**Problem statement:**
Extract every line of the material below that contains the string "accomplish", matching case exactly.

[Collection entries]
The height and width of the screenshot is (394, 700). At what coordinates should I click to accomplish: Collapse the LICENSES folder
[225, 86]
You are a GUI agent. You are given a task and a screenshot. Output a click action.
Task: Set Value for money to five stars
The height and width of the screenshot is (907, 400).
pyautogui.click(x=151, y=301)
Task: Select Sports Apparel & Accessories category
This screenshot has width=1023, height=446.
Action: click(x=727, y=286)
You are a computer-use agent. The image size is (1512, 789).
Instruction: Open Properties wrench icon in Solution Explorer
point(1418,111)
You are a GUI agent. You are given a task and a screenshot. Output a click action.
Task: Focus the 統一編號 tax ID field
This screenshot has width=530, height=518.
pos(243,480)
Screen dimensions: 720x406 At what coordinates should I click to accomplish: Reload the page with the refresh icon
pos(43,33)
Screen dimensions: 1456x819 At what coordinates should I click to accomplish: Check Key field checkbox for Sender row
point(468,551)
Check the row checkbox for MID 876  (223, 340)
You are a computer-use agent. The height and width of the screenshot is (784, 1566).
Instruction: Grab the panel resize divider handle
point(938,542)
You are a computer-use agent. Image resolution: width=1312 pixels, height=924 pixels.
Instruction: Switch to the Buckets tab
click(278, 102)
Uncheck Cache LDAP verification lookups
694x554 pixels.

**The answer:**
The height and width of the screenshot is (394, 700). At what coordinates should I click to accomplish: Collapse the LICENSES folder
Screen dimensions: 720x406 At what coordinates should I click to accomplish: Reload the page with the refresh icon
Screen dimensions: 1456x819 At what coordinates should I click to accomplish: Check Key field checkbox for Sender row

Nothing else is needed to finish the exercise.